Keybase iOS Has a Backdoor? - sneak
https://sneak.berlin/20190929/keybase-backdoor/
======
malgorithms
Official response here - I work for Keybase.

This article isn't just misleading; it's entirely false, and the title is both
highly damaging AND false. Someone below threw out the word "libel" here. I
don't know about that, but it's incredibly frustrating to read this title on
HN right now.

* THERE IS NO BACKDOOR HERE. Neither the especially scary kind suggested by the title (everyone assumes encryption breaking!), nor the coerced attestation kind suggested in the text.

* Put simply, KEYBASE HAS NOT BACKDOORED its apps and cannot coerce them into signing someone else's Stellar address into a profile.

Further, THIS USER VOLUNTARILY GENERATED A STELLAR PRIVATE KEY. What follows
is the flow for generating a Stellar wallet and attaching it to one's profile.
The author of this post went through this flow on Feb 4, 2019:

1\. Visited the "wallet" tab in the app

2\. read a brief description of Stellar in a modal.

3\. Saw our disclaimer in a modal (not hidden - printed out front) about how
scary cryptocurrency is, how it's permanently attached to your identity, and
how it's important to backup your private key if you plan on leaving Keybase.

4\. Only once they accepted that, then their client app (not our server)
generated a Stellar private key. The app signed the public Stellar address
into his sig chain. And the Stellar private key counter-signed, proving
bidirectionally. The stellar key was then encrypted in a way so their devices
could gossip them to each other.

So to be clear (1) this writer __did in fact have that Stellar Key __. And (2)
we, Keybase, did not. And (3) they knew they were doing it. I encourage anyone
curious to go try it out -- the flow has not changed.

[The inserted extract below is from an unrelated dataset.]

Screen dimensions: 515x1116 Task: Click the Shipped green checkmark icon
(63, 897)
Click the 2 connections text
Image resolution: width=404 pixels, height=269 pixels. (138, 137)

I don't understand what their agenda is here. Offering some charity, perhaps
they went through this flow late at night and forgot. (Looks like they
generated their Stellar account well after midnight in Europe.) But the claims
in the post are just false.

I accept some people don't like the opinionated cryptocurrency partnership
Keybase has formed. We do like Stellar. However, that doesn't change our
security story. Nor does it force users to set up Stellar keys, and something
like half of our users have not. Actually - we spent a great effort building
around the fact that many users wouldn't be interested in the cryptocurrency
side of things.

For those who generate Stellar keys and then change their mind, not wanting
them, we'll add the feature to delete all of them.

Anyway, this is just not true. All of it.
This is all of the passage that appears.